14.1 Bestemmingsomschrijving
De voor ‘Sport’ aangewezen gronden zijn bestemd voor:
-
sportvoorzieningen met bijbehorende sportgebouwen, kleedgebouwen, kantines, tribunes;
-
zwembaden;
-
ondergeschikte horeca;
-
groenvoorzieningen;
-
openbare nutsvoorzieningen;
-
verkeers- en verblijfsvoorzieningen;
-
water en oeverstroken.
14.2 Bouwregels
-
Voor het bouwen van gebouwen gelden de volgende regels:
-
gebouwen dienen binnen het bouwvlak te worden gebouwd;
-
de goot- en bouwhoogte van gebouwen mag niet meer bedragen dan de aangegeven goot- en bouwhoogte ter plaatse van de aanduiding “maximale goot- en bouwhoogte (m)”;
-
er mogen geen bedrijfswoningen worden gebouwd.
-
Voor het bouwen van bouwwerken, geen gebouwen zijnde, gelden de volgende regels:
-
de bouwhoogte van lichtmasten voor sportveldverlichting mag niet meer dan 16 m bedragen;
-
de bouwhoogte van vlaggenmasten en ballenvangers mag niet meer dan 8 m bedragen;
-
de bouwhoogte van windschermen en overige bouwwerken, geen gebouwen zijnde, mag niet meer dan 2,5 m bedragen.

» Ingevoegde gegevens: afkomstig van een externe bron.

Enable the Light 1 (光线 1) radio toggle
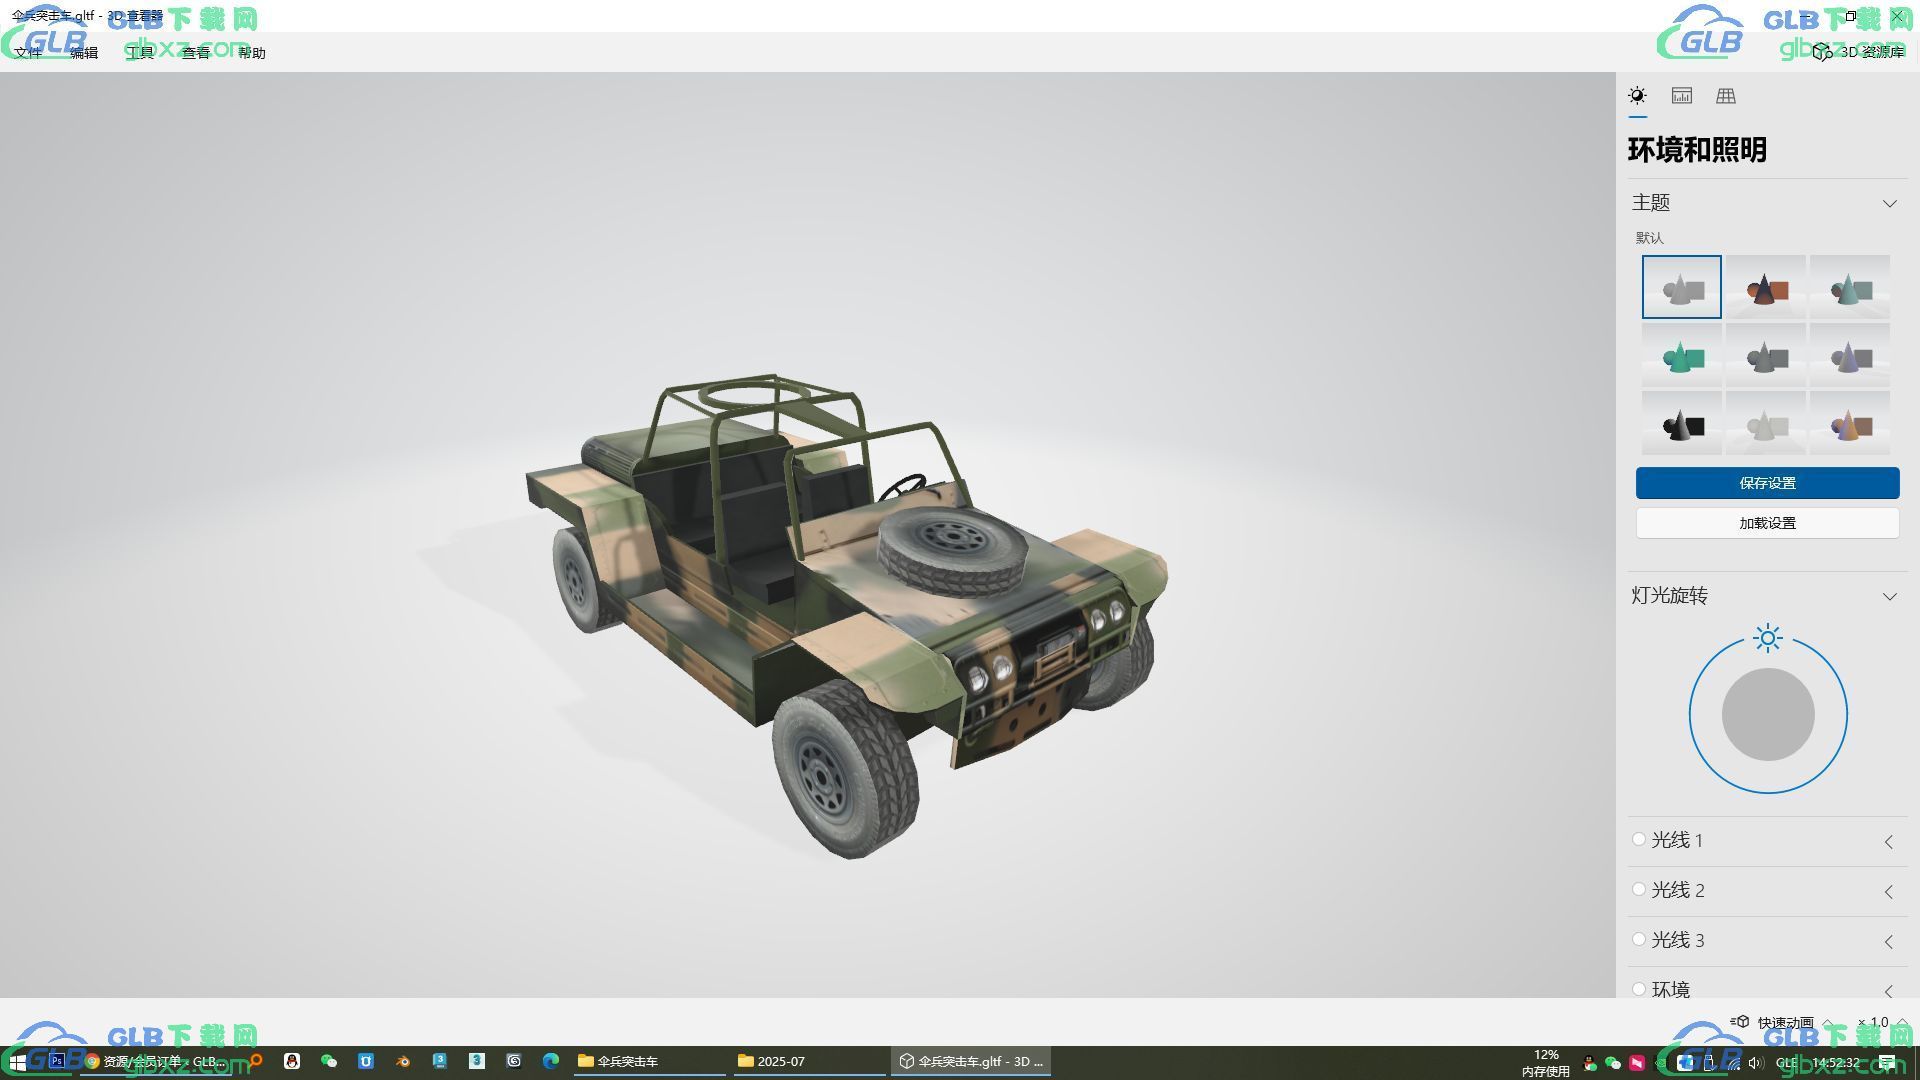Image resolution: width=1920 pixels, height=1080 pixels. pos(1638,840)
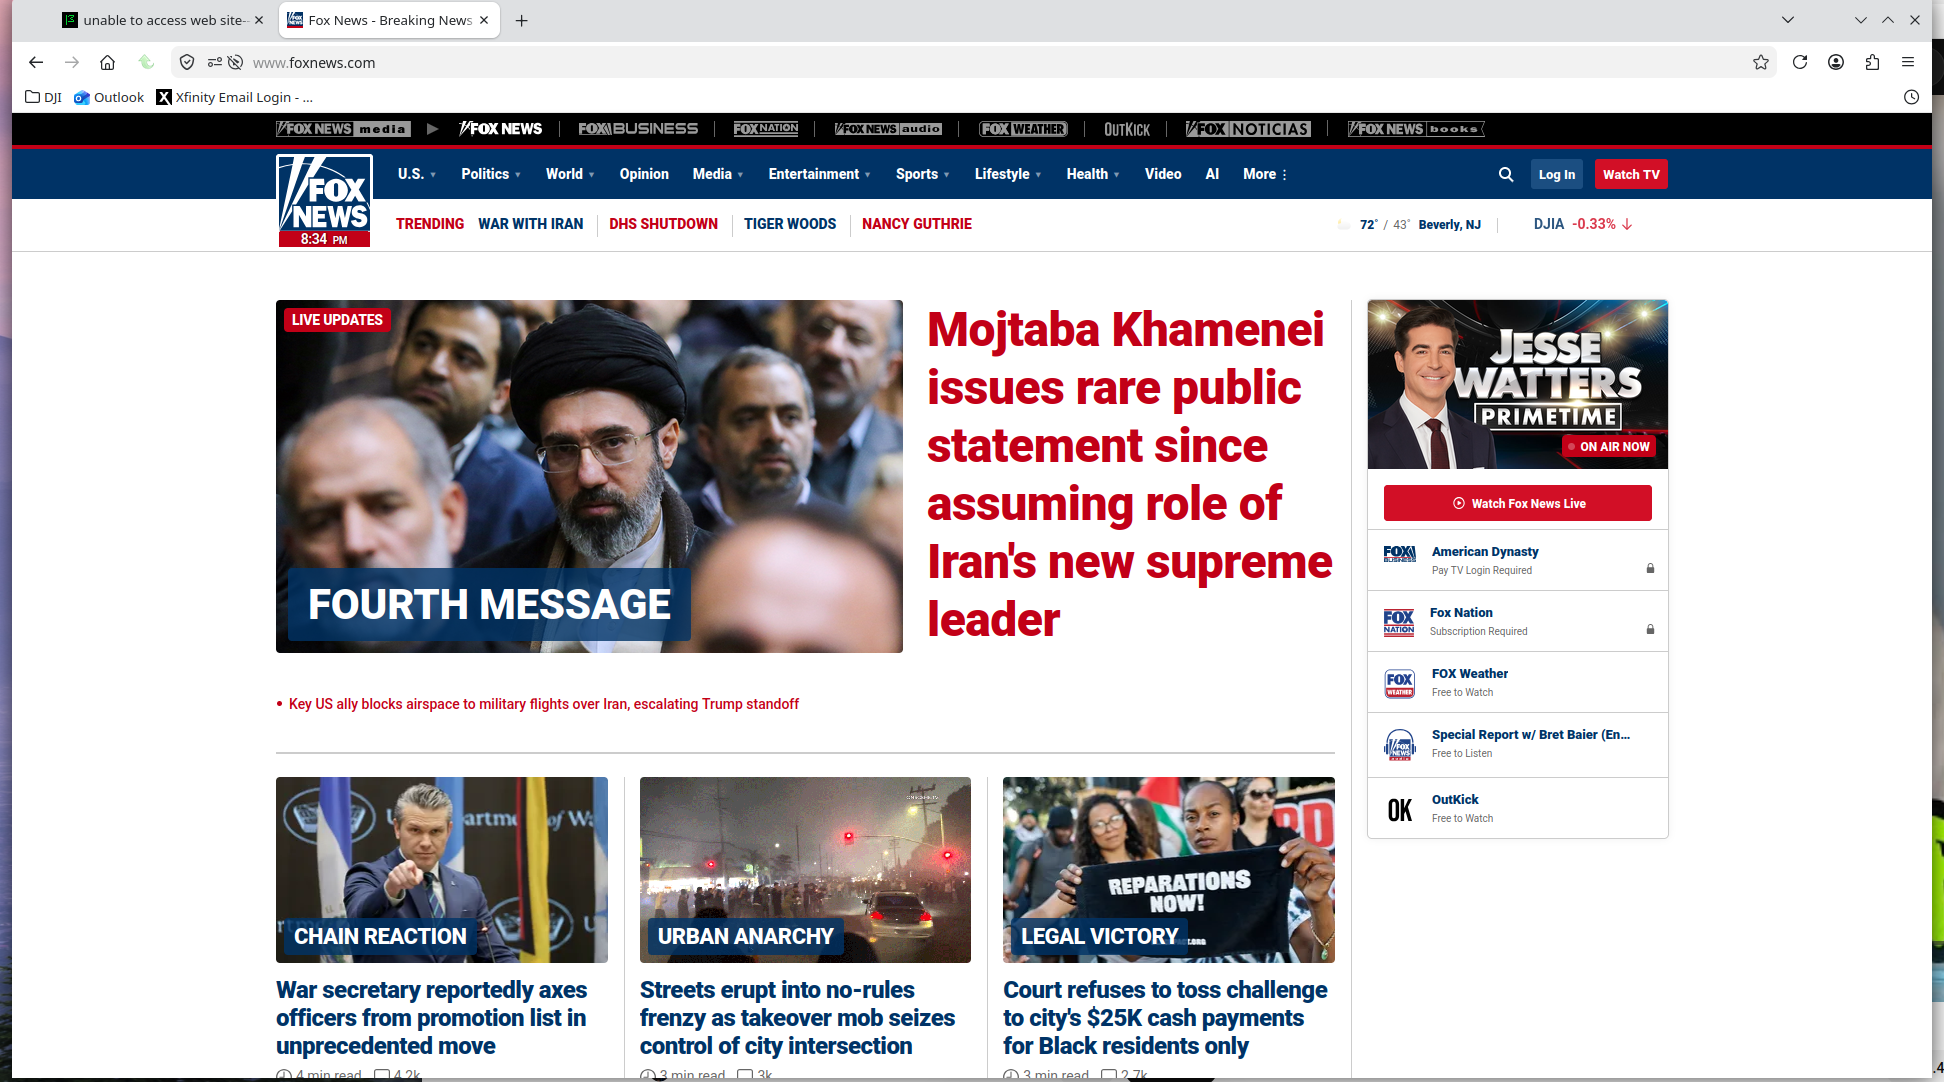
Task: Bookmark this page with the star icon
Action: pos(1760,62)
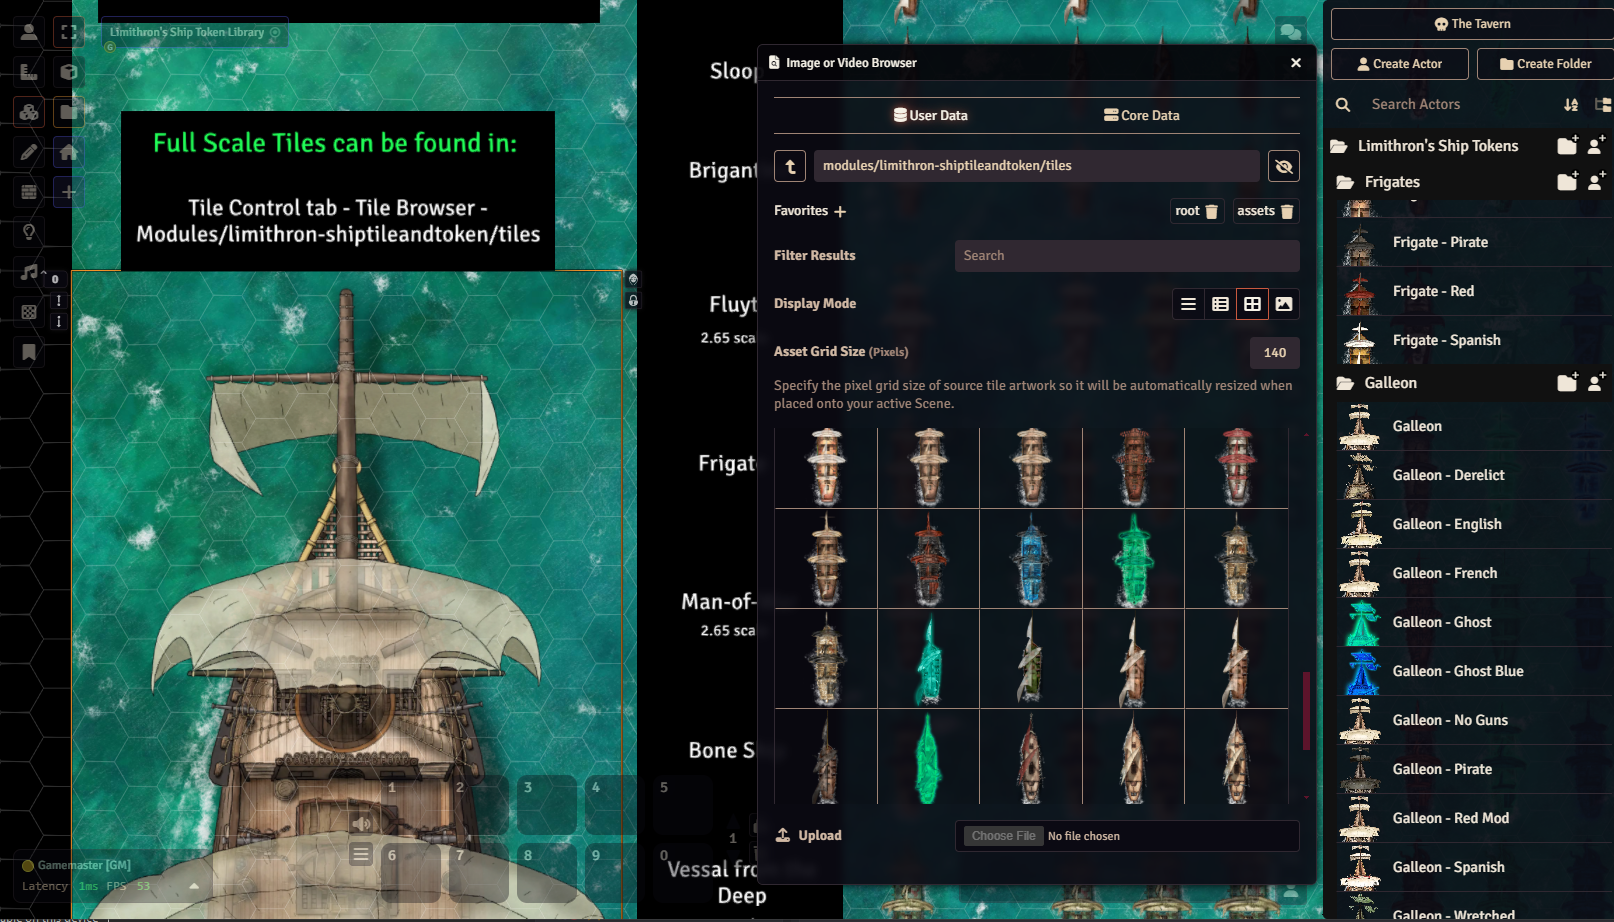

14.3 Afwijken van de bouwregels
Het bevoegd gezag kan bij een omgevingsvergunning afwijken van het bepaalde in lid 14.2, sub a onder 1 voor:
-
het bouwen van een tribune met een maximale oppervlakte van ten hoogste 300 m² en een bouwhoogte van ten hoogste 6 m;
-
het bouwen van ondergeschikte gebouwen ten behoeve van de sportterreinen tot een maximum gezamenlijke oppervlakte van 50 m² voor de gehele bestemming en een maximum goot- en bouwhoogte van 3 m respectievelijk 5 m,
mits geen onevenredige aantasting plaatsvindt van:
-
de gebruiksmogelijkheden van aangrenzende gronden;
-
het straat- en/of bebouwingsbeeld;
-
de verkeersveiligheid;
-
de milieusituatie;
-
de sociale veiligheid.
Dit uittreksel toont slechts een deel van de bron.